A thread block needs to have a scratch area for each thread to work independently so they don’t collide, and this scratch area, for each thread block, is the length of the thread block, m, times 1440 * 3 * sizeof(double), and there are n thread blocks so the scratch area for this kernel launch is m times n times 1440 times 3 times sizeof(double).
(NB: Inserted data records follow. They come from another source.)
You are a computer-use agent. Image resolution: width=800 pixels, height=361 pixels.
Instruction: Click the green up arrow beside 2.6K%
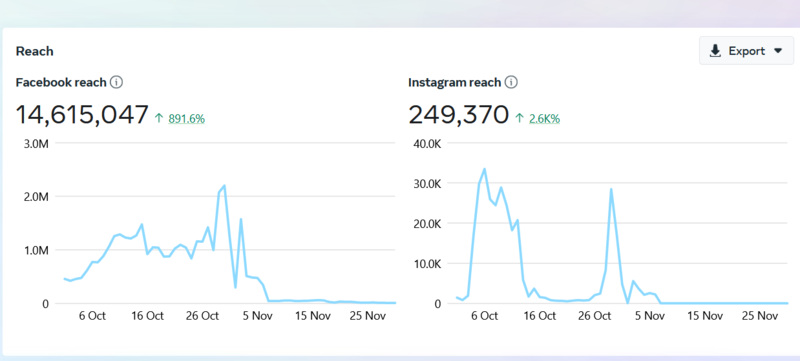pyautogui.click(x=519, y=118)
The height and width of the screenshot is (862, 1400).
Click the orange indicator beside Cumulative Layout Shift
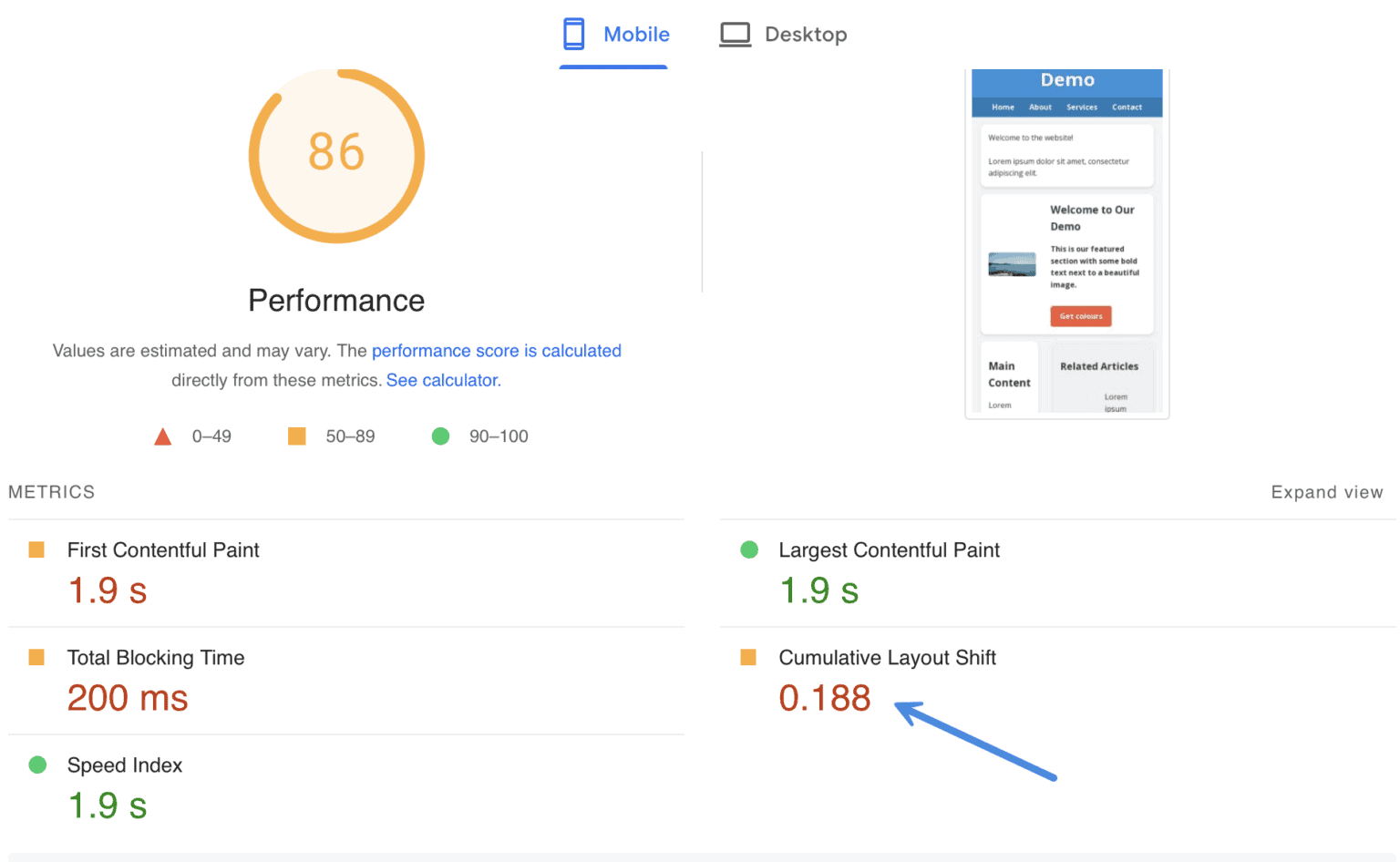coord(749,656)
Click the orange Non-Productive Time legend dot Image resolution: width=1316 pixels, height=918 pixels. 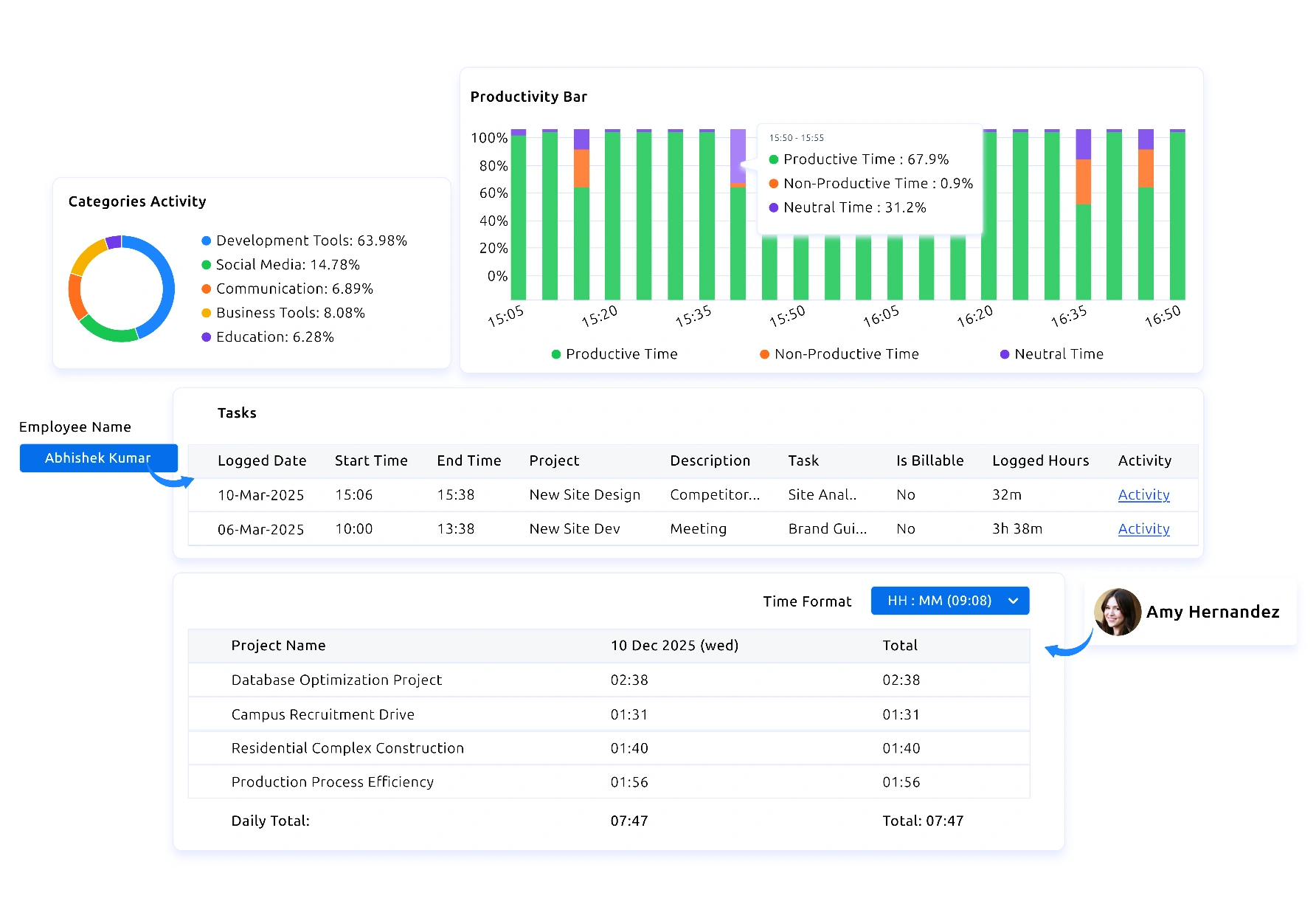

Fore each thread block, the reduction phase takes this scratch area, and performs the reduction into the first element, and the kernel is done, but the resulting scratch area must be further reduced after the kernel is finished , into a global of size n times 1440 * 3 * sizeof(double). Many such kernel launches are performed until the data is exhausted. The problem is that the size of the memory required for each kernel launch keeps the size of n and m down, so I can get enough device scratch memory to do the kernel launches . This procedure is not fast. I am wondering if I could just use atomic add/increment right into the global accumulator. Would this be an insane option? The scratch memory is way way too big for shared memory cause m * n * 1440 * 3 * sizelf(double) keeps m and n close to 1. Atomic operations right into the global accumulator for all thread blocks in a kernel launch would be much slower than the designed outlines above, right? I can’t see another way.